**** Material provided ****

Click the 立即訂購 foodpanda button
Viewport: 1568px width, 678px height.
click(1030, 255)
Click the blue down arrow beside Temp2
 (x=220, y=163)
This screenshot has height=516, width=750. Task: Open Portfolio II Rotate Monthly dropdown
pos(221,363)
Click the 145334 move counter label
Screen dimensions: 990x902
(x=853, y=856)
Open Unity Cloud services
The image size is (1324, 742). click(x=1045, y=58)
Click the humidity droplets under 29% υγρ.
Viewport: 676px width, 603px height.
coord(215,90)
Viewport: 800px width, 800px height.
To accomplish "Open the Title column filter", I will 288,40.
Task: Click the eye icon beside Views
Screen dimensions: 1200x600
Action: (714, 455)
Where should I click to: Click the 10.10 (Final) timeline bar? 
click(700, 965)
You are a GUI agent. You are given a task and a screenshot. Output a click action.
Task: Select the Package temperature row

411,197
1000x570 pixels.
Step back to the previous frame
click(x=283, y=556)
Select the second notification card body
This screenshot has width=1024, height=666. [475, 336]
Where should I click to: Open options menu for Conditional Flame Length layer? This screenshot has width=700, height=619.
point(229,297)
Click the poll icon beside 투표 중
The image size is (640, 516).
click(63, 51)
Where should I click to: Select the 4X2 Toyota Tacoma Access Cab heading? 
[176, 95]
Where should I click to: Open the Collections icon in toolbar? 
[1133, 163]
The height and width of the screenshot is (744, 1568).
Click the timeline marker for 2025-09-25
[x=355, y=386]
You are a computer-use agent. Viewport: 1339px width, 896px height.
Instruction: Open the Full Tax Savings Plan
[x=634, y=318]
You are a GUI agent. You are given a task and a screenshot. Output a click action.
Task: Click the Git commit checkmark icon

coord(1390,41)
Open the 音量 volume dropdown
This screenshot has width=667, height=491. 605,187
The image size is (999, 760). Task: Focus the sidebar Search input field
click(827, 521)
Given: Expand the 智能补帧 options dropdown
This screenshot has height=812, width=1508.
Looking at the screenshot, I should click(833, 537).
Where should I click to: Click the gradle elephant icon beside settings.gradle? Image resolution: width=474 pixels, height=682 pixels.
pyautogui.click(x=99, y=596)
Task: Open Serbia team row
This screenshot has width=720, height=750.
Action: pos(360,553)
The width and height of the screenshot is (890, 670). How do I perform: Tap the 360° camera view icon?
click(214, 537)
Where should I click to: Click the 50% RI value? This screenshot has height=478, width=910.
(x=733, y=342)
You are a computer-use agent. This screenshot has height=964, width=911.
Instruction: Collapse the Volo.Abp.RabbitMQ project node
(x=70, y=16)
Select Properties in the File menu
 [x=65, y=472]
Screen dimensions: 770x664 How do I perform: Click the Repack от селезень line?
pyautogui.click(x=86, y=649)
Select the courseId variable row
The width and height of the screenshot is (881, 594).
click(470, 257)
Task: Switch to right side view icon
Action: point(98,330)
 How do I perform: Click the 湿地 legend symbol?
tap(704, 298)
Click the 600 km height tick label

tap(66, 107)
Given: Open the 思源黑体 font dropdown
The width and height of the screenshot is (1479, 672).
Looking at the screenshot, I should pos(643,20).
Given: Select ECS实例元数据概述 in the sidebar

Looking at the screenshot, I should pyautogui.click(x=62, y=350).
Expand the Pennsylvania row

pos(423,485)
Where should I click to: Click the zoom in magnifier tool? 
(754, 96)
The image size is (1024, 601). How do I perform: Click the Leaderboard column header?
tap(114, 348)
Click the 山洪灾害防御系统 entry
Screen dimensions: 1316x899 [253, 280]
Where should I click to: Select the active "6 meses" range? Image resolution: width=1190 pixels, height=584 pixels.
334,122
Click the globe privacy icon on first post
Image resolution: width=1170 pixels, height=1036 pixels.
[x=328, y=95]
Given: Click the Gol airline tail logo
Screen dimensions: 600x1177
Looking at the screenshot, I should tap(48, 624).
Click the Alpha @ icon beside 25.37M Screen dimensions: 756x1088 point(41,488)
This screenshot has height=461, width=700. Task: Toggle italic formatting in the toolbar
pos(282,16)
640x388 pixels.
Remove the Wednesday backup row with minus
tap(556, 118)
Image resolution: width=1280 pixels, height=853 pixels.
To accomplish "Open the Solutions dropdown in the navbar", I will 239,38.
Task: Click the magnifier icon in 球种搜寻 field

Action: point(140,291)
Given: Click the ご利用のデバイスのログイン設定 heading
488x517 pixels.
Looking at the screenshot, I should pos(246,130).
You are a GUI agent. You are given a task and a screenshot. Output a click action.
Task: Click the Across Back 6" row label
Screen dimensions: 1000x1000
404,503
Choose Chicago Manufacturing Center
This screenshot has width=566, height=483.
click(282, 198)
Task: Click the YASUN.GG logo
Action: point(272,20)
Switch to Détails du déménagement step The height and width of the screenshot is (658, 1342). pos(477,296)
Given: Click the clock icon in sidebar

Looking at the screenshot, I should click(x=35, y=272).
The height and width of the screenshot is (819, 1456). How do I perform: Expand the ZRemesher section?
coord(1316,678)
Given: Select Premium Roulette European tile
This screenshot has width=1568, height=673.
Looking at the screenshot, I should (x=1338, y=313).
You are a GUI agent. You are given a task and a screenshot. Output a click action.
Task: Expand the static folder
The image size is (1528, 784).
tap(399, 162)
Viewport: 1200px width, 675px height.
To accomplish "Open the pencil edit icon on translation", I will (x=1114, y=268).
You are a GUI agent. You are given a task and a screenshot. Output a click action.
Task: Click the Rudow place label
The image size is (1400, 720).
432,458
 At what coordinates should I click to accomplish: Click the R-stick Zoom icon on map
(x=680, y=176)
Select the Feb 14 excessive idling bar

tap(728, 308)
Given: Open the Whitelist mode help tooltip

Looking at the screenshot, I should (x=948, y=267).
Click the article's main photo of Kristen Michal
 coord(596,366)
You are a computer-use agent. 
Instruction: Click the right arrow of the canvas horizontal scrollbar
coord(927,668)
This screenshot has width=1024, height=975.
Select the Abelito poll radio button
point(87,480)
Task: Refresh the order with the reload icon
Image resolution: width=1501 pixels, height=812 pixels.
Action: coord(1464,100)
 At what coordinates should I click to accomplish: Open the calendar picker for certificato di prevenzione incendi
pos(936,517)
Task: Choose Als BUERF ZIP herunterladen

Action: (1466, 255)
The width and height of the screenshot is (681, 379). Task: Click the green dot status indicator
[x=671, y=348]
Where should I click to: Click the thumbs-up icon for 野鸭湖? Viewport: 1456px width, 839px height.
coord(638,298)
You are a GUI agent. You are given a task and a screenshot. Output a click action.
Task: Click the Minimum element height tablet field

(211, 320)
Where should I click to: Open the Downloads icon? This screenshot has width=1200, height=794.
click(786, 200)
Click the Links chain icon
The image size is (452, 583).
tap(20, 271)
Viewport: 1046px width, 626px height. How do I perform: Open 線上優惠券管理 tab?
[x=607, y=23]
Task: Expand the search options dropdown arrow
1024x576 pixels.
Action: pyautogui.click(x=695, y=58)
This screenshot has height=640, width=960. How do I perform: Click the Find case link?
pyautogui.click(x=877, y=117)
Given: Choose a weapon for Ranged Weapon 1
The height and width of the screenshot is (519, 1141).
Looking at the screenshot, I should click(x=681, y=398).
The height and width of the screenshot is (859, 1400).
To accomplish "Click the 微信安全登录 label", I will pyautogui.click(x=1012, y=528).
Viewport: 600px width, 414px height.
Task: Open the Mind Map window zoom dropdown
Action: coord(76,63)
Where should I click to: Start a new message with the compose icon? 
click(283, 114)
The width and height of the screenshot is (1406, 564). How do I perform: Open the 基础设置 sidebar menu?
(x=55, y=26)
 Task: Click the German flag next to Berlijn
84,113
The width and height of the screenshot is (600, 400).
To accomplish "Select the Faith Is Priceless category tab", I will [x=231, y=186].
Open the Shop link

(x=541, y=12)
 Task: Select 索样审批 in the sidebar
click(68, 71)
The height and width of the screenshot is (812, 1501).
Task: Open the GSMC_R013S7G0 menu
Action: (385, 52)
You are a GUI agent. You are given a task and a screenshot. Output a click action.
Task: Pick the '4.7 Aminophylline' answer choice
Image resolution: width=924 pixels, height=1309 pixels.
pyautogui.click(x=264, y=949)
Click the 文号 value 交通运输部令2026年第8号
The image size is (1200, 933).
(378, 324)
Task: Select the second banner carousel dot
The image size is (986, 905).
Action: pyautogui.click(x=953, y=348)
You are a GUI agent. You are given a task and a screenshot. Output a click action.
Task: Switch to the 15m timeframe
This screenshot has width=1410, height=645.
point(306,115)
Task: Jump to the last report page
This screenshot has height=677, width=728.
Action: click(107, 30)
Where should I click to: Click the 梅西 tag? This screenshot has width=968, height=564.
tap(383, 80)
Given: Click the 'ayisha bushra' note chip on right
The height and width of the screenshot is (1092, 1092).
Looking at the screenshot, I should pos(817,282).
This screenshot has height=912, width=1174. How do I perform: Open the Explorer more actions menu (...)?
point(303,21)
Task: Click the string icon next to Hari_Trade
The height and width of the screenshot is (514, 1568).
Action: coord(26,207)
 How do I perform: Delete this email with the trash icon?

****

Work to be completed: Arrange everything in the listing above, from the line containing "Given: Click the ご利用のデバイスのログイン設定 heading" down to the line containing "Looking at the screenshot, I should pos(246,130).", as a Markdown table. Use a Row column for the row number and a Text column for the line, and leave out blank lines.

Reply to the exercise:
| Row | Text |
|---|---|
| 1 | Given: Click the ご利用のデバイスのログイン設定 heading |
| 2 | 488x517 pixels. |
| 3 | Looking at the screenshot, I should pos(246,130). |